Work request: From the listing below, copy each line that contains the word "Missions".

Top of Data records

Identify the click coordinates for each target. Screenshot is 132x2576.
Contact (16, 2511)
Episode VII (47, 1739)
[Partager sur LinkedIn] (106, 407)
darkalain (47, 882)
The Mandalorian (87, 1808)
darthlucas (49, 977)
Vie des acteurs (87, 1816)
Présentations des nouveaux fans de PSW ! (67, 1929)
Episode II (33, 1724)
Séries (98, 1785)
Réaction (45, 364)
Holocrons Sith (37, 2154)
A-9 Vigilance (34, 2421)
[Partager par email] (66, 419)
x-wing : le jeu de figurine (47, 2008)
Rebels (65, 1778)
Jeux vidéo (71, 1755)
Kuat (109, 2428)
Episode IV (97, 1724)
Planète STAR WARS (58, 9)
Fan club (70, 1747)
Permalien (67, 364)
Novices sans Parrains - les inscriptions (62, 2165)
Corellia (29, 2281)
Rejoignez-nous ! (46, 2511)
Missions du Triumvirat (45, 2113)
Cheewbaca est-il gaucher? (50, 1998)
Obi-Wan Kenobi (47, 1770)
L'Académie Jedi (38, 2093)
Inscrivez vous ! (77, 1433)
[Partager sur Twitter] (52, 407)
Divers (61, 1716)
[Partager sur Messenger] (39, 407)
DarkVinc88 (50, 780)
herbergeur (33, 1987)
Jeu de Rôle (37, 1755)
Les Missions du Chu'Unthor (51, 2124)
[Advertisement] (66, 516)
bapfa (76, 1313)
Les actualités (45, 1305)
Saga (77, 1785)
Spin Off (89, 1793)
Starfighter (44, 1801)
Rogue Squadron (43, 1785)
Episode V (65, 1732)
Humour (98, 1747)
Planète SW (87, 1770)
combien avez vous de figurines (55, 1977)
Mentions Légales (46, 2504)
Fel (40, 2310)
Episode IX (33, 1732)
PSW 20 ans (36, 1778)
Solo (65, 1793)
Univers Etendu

Bottom of Data records

Written response:
Missions du Triumvirat (45, 2113)
Les Missions du Chu'Unthor (51, 2124)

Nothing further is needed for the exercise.